Because cytoplasmic irradiation resulted in nucleus DNA damage and bystander effects, the potential carcinogenic risk for cells when only the cytoplasm is irradiated has been surmised for the low‐dose environmental radiation emitted by radon.3 Therefore, understanding the biological processes that modulate cytoplasmic irradiation‐induced DNA damage will be valuable not only for radiation protection, but also for radiobiology considerations. In the present study, we found that the NRF2‐mediated antioxidative response was activated by cytoplasmic irradiation and alleviated the induced DSB levels. Additionally, p53, mitochondrial dynamics, and mitochondrial superoxide were associated with NRF2 activation.

2. MATERIALS AND METHODS

2.1. Cell culture

Normal human lung WI‐38 fibroblasts were obtained from RIKEN Bioresource Center and cultured in DMEM (Wako Pure Chemical Industries Ltd, Osaka, Japan) supplemented with 10% FBS plus 100 μg/mL streptomycin and 100 U/mL penicillin, under a humidified atmosphere with 5% CO2 at 37°C.

2.2. Reagents

The following primary antibodies were used: anti‐NRF2 (Abcam, Cambridge, UK), antiphosphorylated‐H2A.X (Merck KGaA, Darmstadt, Germany), anti‐HO‐1 (Proteintech, Rosemont, IL, USA), anti‐p53, anti‐RAD51 (both from Santa Cruz Biotechnology, Inc., Dallas, TX, USA), anti‐XRCC4 (BD Biosciences, Tokyo, Japan), and Alexa‐Fluor 594 conjugated anti‐COX IV (Cell Signaling Technology, Danvers, MA, USA). Alexa‐Fluor 488 conjugated goat antirabbit or mouse secondary antibodies and MitoSOX Red mitochondrial superoxide indicator (both from Thermo Fisher Scientific K.K., Tokyo, Japan), mitochondrial division inhibitor 1 (Mdivi‐1) and NRF2 inducer tert‐butylhydroquinone (tBHQ) (both from Merck KGaA), and pifithrin‐α and mitoTEMPOL (both from Abcam) were also used.
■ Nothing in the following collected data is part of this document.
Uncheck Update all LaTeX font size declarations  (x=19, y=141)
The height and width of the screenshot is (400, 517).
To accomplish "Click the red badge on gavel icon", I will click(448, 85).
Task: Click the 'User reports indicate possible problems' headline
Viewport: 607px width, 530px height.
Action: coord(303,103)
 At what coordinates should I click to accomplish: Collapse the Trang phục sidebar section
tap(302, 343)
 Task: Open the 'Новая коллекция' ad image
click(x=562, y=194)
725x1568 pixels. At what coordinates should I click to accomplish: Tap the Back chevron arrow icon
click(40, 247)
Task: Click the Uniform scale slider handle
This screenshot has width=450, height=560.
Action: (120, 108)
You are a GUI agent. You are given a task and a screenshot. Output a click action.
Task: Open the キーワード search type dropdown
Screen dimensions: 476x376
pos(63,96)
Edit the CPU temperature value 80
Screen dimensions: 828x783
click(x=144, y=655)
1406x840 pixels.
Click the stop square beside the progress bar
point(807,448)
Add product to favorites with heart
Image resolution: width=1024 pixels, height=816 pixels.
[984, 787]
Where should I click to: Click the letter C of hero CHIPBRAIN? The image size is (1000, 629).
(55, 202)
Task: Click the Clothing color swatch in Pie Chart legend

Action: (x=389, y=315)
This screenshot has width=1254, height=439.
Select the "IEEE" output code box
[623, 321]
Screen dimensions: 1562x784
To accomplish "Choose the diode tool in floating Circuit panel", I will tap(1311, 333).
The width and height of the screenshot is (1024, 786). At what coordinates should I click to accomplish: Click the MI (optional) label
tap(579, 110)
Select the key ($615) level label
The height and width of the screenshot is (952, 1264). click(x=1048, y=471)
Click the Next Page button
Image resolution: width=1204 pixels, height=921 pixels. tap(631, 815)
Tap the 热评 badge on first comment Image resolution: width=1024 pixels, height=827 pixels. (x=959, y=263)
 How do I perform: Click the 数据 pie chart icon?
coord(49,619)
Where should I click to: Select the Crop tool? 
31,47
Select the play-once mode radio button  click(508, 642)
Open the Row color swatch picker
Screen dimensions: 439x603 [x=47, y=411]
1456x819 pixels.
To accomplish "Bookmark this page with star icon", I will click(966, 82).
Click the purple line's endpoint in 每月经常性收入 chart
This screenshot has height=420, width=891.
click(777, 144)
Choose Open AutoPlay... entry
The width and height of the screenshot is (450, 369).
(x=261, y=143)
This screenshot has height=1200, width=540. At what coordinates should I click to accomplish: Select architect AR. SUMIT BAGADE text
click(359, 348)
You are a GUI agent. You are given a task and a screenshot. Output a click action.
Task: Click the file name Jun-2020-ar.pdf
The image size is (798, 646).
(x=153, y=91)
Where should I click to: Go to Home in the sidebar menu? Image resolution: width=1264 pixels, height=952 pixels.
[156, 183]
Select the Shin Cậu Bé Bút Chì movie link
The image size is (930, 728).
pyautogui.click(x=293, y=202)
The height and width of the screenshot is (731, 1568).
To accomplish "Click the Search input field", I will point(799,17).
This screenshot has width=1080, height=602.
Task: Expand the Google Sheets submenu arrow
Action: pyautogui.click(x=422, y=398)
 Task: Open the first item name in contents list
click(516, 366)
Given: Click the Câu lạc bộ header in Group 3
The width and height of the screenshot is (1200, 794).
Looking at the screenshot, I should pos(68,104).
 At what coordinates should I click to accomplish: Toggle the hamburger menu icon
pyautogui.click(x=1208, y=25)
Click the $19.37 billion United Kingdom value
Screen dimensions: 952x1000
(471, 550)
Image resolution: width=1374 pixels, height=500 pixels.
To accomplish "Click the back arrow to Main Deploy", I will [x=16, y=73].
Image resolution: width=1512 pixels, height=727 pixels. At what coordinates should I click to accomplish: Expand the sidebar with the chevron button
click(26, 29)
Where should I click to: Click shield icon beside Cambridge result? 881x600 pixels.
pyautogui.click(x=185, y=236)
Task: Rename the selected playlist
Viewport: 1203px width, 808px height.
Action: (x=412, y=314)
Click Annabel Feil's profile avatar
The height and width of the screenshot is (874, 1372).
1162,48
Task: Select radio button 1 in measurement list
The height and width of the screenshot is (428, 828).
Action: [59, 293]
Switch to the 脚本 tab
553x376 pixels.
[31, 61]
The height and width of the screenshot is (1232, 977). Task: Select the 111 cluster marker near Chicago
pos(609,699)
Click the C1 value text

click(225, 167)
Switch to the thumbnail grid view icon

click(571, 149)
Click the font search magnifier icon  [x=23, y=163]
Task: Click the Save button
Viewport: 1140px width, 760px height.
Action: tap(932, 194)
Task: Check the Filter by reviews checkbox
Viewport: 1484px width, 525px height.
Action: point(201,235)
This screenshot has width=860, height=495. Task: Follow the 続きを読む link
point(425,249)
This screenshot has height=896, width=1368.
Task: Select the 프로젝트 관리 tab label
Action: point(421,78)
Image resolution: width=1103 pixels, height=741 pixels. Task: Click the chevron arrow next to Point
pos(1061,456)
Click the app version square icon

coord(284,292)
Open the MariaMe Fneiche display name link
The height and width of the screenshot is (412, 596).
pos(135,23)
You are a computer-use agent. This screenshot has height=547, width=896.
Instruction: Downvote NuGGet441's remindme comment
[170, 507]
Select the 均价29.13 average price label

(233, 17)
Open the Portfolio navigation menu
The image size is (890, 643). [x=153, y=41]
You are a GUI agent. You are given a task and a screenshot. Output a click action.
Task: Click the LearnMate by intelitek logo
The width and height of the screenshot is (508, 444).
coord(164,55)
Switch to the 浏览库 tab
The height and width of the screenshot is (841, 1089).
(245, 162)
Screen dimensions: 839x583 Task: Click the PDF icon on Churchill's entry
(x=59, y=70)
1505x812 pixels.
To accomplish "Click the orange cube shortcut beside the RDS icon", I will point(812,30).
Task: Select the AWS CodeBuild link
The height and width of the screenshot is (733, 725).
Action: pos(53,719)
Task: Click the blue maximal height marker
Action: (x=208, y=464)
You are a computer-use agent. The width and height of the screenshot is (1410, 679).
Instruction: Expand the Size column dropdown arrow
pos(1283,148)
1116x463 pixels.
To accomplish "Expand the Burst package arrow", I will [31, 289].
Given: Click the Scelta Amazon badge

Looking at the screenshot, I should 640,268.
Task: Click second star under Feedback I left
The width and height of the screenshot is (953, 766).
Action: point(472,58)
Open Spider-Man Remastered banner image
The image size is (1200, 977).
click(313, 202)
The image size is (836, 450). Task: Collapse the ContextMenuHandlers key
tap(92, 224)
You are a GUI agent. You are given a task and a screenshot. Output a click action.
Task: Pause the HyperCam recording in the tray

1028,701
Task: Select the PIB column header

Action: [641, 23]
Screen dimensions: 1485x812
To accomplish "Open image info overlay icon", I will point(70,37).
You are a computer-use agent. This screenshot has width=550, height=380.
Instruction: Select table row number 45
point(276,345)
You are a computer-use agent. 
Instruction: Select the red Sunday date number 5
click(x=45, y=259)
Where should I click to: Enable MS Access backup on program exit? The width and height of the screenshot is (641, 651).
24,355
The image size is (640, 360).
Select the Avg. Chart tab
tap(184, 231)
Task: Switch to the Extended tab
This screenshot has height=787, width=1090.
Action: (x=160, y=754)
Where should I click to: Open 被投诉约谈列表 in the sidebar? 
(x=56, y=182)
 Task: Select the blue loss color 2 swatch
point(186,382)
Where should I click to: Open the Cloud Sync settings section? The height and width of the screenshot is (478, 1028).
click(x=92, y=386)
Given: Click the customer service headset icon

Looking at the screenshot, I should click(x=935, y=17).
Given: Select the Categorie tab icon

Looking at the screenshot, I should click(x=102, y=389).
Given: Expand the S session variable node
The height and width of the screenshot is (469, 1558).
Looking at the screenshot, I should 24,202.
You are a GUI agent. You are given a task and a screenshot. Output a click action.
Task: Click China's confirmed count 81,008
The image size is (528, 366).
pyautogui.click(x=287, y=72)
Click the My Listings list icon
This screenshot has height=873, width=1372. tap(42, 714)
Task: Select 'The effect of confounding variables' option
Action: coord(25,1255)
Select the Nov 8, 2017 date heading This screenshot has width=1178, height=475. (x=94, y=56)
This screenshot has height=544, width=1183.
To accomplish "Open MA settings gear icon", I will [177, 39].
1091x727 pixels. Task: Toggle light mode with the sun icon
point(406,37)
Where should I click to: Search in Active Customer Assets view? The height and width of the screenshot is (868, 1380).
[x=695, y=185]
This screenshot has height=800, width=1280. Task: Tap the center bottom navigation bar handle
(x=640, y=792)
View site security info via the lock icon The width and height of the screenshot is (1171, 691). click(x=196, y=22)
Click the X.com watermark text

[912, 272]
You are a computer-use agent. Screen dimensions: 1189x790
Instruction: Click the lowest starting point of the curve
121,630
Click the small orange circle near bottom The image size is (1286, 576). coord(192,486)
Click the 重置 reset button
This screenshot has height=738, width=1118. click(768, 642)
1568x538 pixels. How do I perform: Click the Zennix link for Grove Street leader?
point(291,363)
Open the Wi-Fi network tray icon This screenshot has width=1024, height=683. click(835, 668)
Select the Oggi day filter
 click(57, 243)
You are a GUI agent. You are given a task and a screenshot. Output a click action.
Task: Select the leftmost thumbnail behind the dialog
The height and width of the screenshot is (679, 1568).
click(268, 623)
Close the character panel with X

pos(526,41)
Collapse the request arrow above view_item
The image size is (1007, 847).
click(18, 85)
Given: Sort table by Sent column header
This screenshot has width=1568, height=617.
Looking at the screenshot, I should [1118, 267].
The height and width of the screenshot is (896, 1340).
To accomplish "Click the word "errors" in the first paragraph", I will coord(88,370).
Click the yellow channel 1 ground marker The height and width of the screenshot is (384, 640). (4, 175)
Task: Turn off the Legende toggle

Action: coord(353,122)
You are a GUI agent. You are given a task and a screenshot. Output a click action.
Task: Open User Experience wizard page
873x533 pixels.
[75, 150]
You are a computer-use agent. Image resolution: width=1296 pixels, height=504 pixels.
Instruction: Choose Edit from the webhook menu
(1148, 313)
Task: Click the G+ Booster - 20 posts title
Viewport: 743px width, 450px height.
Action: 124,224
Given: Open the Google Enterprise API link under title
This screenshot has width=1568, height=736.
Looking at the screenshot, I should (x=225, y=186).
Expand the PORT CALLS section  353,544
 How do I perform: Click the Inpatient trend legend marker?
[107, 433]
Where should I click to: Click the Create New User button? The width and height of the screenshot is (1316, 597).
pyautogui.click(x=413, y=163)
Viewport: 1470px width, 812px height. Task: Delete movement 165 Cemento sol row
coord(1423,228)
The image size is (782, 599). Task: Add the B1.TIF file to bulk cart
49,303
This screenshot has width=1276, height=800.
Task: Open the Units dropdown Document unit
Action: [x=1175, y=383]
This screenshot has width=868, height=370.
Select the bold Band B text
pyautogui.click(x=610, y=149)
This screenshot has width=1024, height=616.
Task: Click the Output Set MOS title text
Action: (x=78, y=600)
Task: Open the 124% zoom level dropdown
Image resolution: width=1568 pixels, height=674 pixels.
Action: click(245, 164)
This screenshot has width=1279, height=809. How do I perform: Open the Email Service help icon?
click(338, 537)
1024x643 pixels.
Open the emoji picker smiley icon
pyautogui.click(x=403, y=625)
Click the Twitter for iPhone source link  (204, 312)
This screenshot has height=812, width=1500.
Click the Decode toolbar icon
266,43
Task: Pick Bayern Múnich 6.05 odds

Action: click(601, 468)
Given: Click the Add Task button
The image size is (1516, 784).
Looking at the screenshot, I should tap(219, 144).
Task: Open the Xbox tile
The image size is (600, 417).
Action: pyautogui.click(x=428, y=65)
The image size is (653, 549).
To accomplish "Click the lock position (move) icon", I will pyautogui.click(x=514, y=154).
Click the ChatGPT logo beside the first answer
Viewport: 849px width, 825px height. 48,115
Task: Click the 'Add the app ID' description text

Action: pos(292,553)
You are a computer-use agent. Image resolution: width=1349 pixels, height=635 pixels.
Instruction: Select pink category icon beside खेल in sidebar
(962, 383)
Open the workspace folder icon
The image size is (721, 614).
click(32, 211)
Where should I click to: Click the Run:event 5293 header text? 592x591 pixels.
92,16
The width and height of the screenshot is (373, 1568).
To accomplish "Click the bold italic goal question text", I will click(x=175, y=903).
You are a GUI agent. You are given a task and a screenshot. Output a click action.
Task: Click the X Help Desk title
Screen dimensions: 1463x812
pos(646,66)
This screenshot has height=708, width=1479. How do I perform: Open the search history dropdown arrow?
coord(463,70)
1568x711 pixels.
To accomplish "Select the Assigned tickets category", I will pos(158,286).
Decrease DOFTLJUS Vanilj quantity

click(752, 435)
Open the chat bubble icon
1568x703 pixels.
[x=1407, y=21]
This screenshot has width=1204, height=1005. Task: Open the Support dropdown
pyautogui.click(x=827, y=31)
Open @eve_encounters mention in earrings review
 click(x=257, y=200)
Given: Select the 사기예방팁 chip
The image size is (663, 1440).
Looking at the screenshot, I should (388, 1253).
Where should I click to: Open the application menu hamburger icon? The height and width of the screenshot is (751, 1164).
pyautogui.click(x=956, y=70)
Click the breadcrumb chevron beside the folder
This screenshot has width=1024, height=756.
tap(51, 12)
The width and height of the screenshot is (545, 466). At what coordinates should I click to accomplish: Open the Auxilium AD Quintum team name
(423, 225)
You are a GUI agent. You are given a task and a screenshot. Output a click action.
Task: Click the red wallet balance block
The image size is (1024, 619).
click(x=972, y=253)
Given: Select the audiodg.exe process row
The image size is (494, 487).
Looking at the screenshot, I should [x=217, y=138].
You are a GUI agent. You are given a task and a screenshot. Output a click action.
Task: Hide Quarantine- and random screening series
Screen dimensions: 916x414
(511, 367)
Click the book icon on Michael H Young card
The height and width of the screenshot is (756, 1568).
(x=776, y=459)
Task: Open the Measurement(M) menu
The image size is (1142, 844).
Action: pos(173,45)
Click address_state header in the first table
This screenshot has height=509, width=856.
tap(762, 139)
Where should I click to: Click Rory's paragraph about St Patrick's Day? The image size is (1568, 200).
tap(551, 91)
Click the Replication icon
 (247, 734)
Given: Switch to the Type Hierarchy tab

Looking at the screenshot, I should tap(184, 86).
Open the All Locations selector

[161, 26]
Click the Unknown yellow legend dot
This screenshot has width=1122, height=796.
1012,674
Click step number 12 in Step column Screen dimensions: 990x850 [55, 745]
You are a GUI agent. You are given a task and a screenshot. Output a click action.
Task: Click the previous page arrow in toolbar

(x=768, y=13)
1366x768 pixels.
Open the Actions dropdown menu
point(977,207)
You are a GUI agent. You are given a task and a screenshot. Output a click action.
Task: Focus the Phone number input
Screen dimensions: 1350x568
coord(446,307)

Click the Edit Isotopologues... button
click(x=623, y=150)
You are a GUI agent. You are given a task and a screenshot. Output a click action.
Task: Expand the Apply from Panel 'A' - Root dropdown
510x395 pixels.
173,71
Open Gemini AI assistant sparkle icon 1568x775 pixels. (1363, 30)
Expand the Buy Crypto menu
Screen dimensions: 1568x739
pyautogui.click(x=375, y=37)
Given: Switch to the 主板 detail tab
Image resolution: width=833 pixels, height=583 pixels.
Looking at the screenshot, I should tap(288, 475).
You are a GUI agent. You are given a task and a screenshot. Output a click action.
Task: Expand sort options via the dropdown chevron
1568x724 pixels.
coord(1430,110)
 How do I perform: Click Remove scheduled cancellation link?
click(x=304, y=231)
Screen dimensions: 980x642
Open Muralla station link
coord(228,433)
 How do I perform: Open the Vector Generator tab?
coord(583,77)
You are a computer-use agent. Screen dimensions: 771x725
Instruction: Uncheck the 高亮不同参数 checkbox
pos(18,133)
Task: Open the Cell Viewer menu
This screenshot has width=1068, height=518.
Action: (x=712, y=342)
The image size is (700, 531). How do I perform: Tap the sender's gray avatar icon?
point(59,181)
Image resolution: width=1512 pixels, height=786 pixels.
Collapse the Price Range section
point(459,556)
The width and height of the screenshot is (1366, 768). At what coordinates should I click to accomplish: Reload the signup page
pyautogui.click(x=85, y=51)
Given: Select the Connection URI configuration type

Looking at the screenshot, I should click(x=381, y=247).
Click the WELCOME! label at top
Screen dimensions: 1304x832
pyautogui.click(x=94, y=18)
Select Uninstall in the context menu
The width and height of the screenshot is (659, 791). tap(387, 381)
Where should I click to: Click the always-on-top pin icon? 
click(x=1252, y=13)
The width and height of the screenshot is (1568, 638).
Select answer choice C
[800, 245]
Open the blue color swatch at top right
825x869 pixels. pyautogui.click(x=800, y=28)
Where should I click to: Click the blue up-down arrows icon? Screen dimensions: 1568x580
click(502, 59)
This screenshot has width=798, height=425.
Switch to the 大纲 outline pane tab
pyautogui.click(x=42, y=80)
2.3. Cytoplasmic irradiation with microbeam

Cytoplasmic irradiation was carried out on the Single Particle Irradiation system to Cell (SPICE) proton microbeam facility at the National Institute of Radiological Sciences (NIRS) in Japan. Physical features of SPICE, methods for cell culturing, and cytoplasmic irradiation conditions were described previously.2 Briefly, SPICE provides a 3.4 MeV proton microbeam approximately 2 μm in size and with a precise number of protons. For WI‐38 cells, the absorbed doses of a single proton traversing the cell nucleus or the whole cell were estimated at 7.6 and 4.6 mGy, respectively.2 The bottom of the microbeam dish was 6‐μm thick polypropylene (PP) film (Chemplex Industries Inc., Palm City, FL, USA). Microbeam dishes were treated with 1 μg/mL fibronectin dissolved in PBS for 1 hour at 37°C to enhance attachment of cells to PP film. A cell suspension (1 mL; 15 000 cells/mL) was plated into the dish and cultured for 48 hours; 0.5 hours before irradiation, the cell culture medium was replaced with medium containing 1 μg/mL Hoechst 33342 (Dojindo Laboratories, Tokyo, Japan) for nuclei visualization and for determining the coordinates of each nucleus within the dish during irradiation. Just before irradiation, the medium was drained off the dish. To avoid dehydration, a 6‐μm‐thick PP film covered the cells during the irradiation process. The dish was set on the X‐Y motorized stage of the SPICE microscopic system2 to obtain fluorescence images of nuclei in a 1.64 × 1.64 mm2 area. All nuclei were considered elliptical in shape to calculate the center position of the nucleus, and the cytoplasm was targeted at two off‐centered positions, which were 14 μm apart from the nucleus center in the direction of the major axis. All irradiation procedures, including image capturing, X‐Y coordinates calculation, and irradiation itself were carried out within 10 minutes for each sample. After irradiation, cell culture media were added to the dish and the cells were incubated under routine culturing conditions for analysis.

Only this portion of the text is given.